Diagnostic and Treatment Factors Related to Root Resorption

Presented by Dr. Glenn Sameshima
at the 2001 Annual Session

Summarized by Dr. Robert Quinn
Central Region Editor

Drs. Sameshima and Sinclair reported upon "the mother of all root resorption studies," which was undertaken at the USC Dept. of Orthodontics. The study included 1,000 patients from six private practices in Southern California. Researchers analyzed periapical radiographs before and after fixed edgewise orthodontic treatment. As expected, the maxillary incisors demonstrated the greatest degree of resorption.

On average, 10% of the root length of the maxillary laterals is lost during orthodontic treatment. Six percent of these teeth had more than 4 mm of root length resorbed with 26% having lost more than 2mm. A second observation was that teeth with unusual root morphology are more prone to resorption.

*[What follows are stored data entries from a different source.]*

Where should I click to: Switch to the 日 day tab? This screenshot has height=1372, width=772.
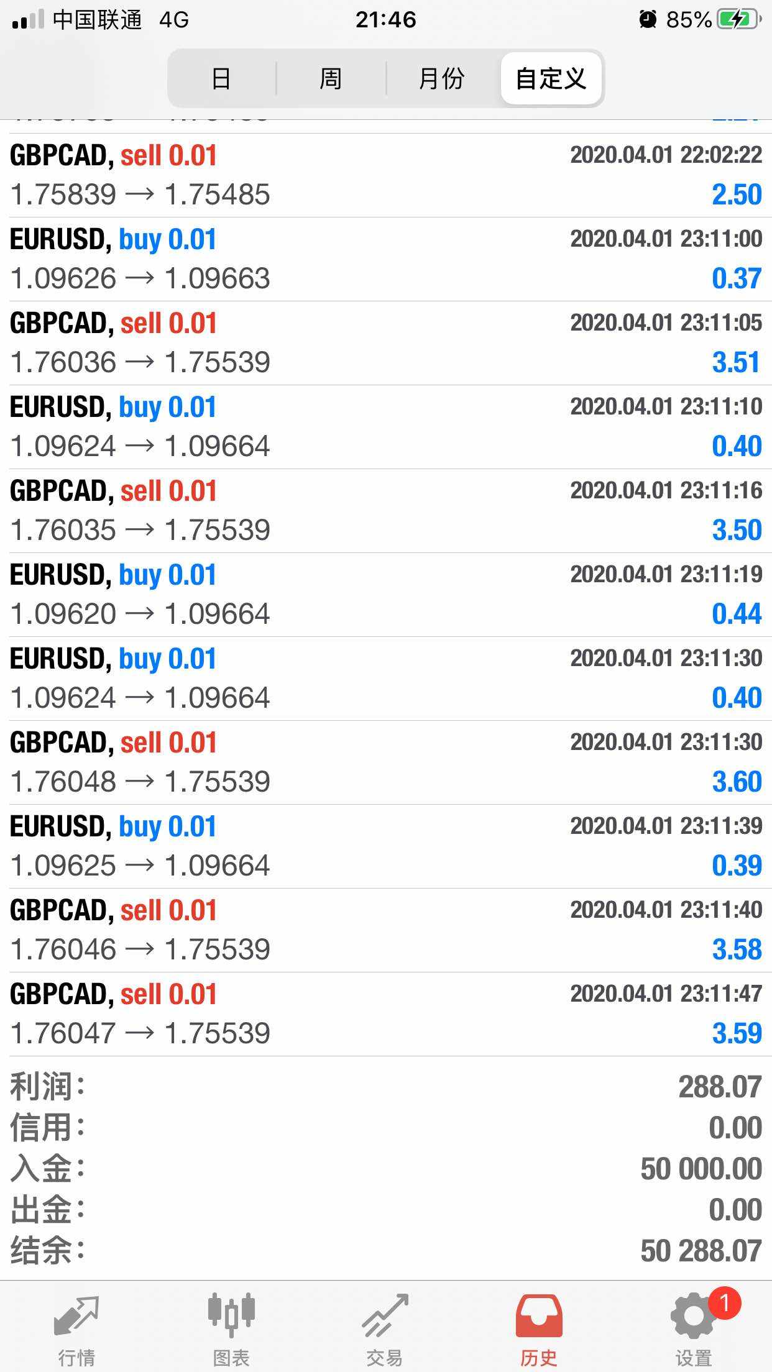(221, 79)
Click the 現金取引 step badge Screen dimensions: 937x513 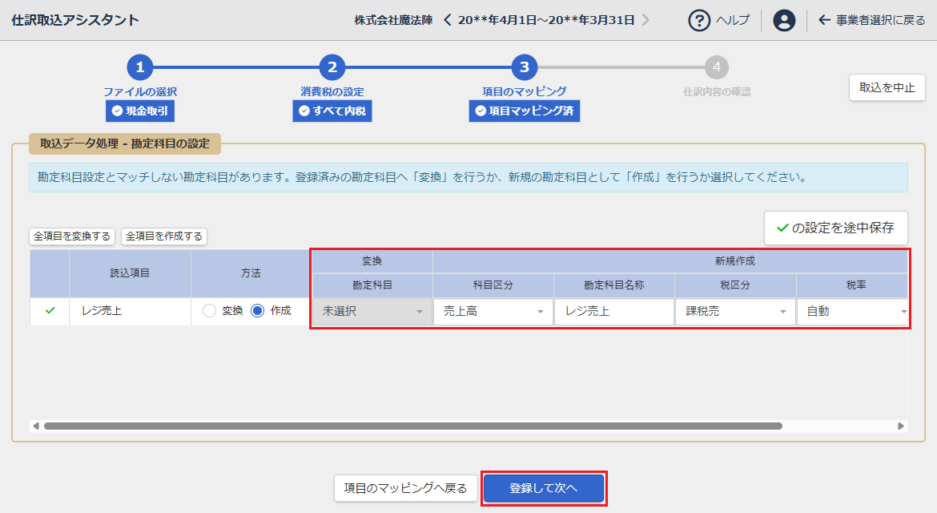[x=140, y=111]
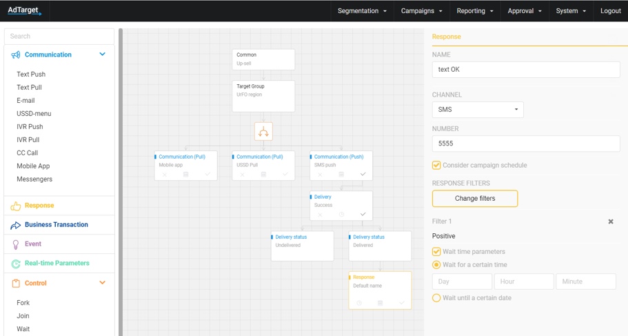
Task: Uncheck Wait time parameters checkbox
Action: (x=436, y=252)
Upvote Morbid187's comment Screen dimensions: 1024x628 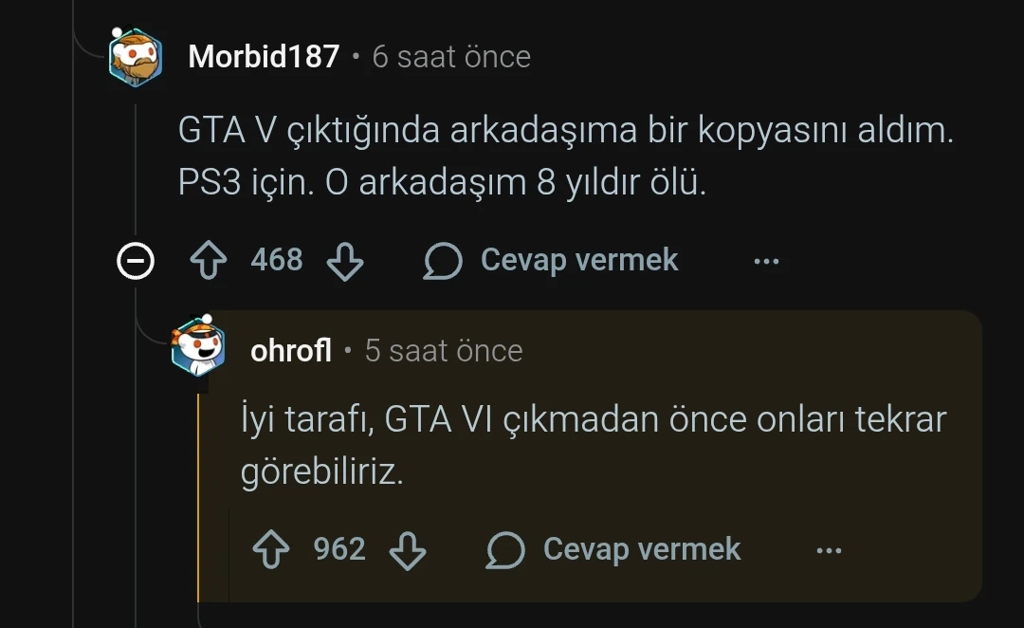click(209, 261)
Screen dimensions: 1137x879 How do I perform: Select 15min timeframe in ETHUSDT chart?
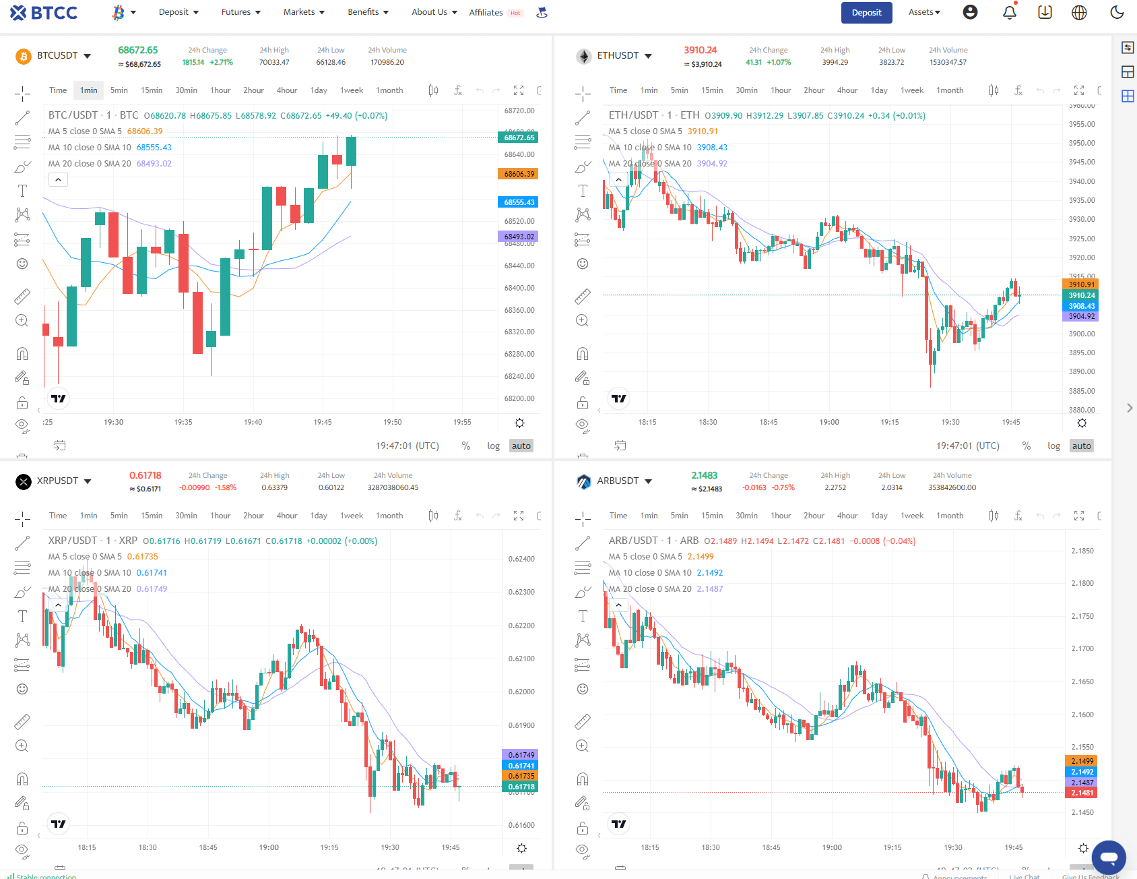pos(711,90)
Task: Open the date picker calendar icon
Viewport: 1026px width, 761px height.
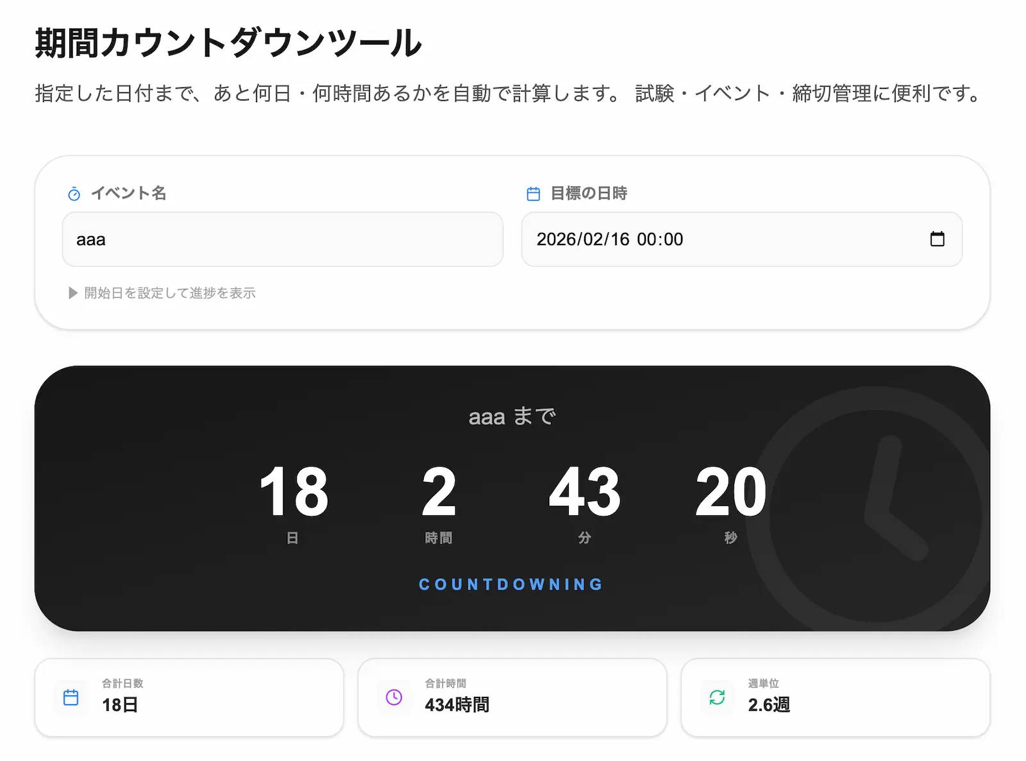Action: pos(937,239)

Dilacerated and thin tapering roots experienced more resorption than blunted roots. Shorter teeth had less root resorption than longer teeth. Teeth with incompletely formed apices seem to be protected from resorption and adult mandibular teeth seem more disposed to resorb than their younger counterparts.

Males seemed to be more likely to have roots resorb than females but the differences were not large. Asian patients were less likely to have root resorption of the maxillary incisors while Hispanic patients were subject to more resorption. Horizontal movement of the incisors was directly correlated with resorption, as was duration of treatment time.

Slot size and wire type were not correlated with resorption. Extraction cases demonstrated a higher degree of resorption than non-extraction cases. There were large differences between practices in the number of cases with resorption but this may be due in part to the ethnicity of their patient populations.

Based on these results, caution should be exercised in adult patients with unusually shaped maxillary incisors with a large overjet and an extended treatment time. Dr. Sameshima recommends an expanded informed consent in cases where the risk factors favor resorption. He also feels that in these cases, progress films at six-month intervals are warranted.

When more than 2mm occurs on a progress, if film treatment is stopped for four to six months with passive wires, it can then be resumed with good success. Resorption stops when appliances are removed but can continue if a positioner is used for retention. Any occlusal interferences should be equilibrated to minimize resorption.